The Lost Journals: An Official Minecraft Novel
Page 17
She crossed her arms and looked at the great crafting hall with skepticism. This land was beyond inhospitable and had many rules that were downright deadly for no apparent reason. Again, she found herself really wishing there weren’t tempting beds upstairs; at this point she might lie down on one, because even if she exploded, she would at least die comfortable. And why were there beds upstairs? Whose idea of a sick joke was that?
This was not the best way of thinking, Alison conceded, and she started taking inventory of the chests again. Against her better judgment, she started with the creepy chest full of eyes. She opened it and took out the top one. She knew it wasn’t a “real” eye; this was smooth and cool like a stone, and not squishy the way she would have expected an eye to feel. It was green and shiny, and looked around the room as she held it.
“Now, what are you for, little eye?” she asked aloud, but it didn’t answer her.

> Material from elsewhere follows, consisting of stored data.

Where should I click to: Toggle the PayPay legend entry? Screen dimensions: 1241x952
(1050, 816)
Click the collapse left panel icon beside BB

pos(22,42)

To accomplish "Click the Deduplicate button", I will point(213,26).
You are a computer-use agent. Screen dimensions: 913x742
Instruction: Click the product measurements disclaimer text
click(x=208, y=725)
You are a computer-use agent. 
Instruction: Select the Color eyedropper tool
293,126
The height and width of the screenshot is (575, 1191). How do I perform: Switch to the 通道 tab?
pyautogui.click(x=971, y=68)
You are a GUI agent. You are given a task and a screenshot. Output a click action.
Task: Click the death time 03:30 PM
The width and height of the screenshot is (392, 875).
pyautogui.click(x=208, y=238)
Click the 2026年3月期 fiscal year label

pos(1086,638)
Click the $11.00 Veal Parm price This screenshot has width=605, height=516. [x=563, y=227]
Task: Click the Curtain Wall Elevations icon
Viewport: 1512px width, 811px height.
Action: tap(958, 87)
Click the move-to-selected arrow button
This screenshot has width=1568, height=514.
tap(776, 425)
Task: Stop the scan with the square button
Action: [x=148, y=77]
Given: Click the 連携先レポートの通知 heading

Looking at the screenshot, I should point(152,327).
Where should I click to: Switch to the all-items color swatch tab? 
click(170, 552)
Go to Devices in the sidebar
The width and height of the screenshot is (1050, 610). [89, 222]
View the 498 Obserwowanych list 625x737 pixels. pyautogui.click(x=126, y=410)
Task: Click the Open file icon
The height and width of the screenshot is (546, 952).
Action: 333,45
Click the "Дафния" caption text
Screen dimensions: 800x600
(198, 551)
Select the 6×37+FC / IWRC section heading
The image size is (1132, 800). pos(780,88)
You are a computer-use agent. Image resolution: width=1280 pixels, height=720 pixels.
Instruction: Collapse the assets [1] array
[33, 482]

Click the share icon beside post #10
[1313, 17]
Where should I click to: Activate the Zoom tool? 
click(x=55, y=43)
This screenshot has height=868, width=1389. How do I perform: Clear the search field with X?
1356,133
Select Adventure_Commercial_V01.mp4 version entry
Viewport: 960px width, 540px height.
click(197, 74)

If it had, she wouldn’t have been surprised, not after the days she’d been here in the Nether. But it merely looked at her.
The precisely written journal might tell her.
She’d found it in the bottom of a chest, reminding her of Nicholas’s journal while being wholly different, in that it was clearly and carefully written.
She shuddered and put the eye on the table beside the journal, and flipped it open again.
The handwriting was painfully neat, in a way that made her hand ache to think about making such careful letters. The whole thing was methodical and orderly, almost obsessive, its pages crammed with as many words as possible. She read slowly to make sure she didn’t miss anything.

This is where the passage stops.